## Word and element location data

[BEGIN]

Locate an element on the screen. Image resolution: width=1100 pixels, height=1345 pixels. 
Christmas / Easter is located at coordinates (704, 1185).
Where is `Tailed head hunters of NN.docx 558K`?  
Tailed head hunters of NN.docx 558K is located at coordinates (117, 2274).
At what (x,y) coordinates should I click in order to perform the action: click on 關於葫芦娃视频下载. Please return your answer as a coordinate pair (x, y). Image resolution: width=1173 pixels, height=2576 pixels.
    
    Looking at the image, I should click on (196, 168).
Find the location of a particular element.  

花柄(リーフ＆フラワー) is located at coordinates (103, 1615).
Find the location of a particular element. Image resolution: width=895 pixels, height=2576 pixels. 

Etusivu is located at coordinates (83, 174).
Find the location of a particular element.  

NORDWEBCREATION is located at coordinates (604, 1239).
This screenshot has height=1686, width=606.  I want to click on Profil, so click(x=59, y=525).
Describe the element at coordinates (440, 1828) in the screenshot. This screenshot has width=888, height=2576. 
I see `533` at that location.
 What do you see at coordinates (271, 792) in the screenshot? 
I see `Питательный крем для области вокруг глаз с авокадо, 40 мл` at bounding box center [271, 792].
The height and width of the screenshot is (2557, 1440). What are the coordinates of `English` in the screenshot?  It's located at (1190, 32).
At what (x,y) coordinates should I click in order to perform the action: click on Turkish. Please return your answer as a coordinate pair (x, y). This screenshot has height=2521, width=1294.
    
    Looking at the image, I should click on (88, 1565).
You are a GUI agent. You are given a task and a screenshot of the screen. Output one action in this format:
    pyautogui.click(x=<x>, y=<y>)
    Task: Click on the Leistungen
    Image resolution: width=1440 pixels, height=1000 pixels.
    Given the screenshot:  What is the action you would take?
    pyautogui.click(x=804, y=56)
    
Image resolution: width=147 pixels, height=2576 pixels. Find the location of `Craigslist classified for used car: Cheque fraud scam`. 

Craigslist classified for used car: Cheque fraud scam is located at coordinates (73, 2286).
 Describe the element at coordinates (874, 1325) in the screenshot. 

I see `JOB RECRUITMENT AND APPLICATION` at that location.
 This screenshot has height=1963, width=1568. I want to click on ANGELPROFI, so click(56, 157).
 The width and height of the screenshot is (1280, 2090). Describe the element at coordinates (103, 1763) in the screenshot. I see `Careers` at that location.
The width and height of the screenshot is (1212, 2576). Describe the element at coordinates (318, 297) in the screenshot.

[END]

## Task brief
Rewrite only the lines starting at the one containing "Describe the element at coordinates (874, 1325)" and ending with the last line, changing "(318, 297)" to "(320, 300)" and keeping everything else the same.

## Response
 Describe the element at coordinates (874, 1325) in the screenshot. 

I see `JOB RECRUITMENT AND APPLICATION` at that location.
 This screenshot has height=1963, width=1568. I want to click on ANGELPROFI, so click(56, 157).
 The width and height of the screenshot is (1280, 2090). Describe the element at coordinates (103, 1763) in the screenshot. I see `Careers` at that location.
The width and height of the screenshot is (1212, 2576). Describe the element at coordinates (320, 300) in the screenshot.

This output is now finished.